## PROBLEM DESCRIPTION
Which lines in the records below contain the word "will"? Report each of them.
++++++++++++++++++++
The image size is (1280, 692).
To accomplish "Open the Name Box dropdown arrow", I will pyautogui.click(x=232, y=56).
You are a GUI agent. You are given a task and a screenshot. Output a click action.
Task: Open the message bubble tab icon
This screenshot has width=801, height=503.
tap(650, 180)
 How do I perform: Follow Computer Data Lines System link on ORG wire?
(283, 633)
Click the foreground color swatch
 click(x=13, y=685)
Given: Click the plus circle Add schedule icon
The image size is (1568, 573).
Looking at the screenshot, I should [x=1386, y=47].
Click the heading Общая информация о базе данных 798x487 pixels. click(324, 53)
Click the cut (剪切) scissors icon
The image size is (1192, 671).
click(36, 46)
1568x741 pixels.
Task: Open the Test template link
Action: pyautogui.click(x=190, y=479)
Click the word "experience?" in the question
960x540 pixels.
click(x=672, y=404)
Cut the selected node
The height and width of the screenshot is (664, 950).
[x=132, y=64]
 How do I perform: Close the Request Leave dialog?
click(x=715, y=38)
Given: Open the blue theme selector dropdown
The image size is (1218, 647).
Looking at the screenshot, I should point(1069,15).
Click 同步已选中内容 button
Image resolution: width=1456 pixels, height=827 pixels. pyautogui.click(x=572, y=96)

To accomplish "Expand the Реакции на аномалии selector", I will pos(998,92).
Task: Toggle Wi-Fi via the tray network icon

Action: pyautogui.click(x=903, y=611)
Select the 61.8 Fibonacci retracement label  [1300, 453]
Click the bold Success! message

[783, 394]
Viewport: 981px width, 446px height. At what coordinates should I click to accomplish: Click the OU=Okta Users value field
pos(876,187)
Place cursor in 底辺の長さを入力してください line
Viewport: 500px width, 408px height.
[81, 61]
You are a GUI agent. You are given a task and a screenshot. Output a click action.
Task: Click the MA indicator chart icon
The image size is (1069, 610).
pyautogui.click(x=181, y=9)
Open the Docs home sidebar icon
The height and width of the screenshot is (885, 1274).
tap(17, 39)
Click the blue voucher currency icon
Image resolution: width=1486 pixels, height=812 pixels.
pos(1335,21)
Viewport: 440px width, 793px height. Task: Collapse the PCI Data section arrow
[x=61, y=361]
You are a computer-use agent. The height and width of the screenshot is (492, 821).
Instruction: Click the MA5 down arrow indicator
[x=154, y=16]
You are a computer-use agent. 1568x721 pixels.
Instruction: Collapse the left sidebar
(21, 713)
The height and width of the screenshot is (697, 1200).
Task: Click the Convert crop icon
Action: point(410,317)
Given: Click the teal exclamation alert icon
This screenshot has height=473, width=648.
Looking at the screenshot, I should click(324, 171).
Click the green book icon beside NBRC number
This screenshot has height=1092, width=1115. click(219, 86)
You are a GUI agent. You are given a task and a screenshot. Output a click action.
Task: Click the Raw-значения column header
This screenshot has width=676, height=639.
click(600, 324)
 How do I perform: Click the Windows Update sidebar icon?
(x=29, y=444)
++++++++++++++++++++
## OUTPUT FOR THIS EXERCISE
To accomplish "Open the Name Box dropdown arrow", I will pyautogui.click(x=232, y=56).
To accomplish "Expand the Реакции на аномалии selector", I will pos(998,92).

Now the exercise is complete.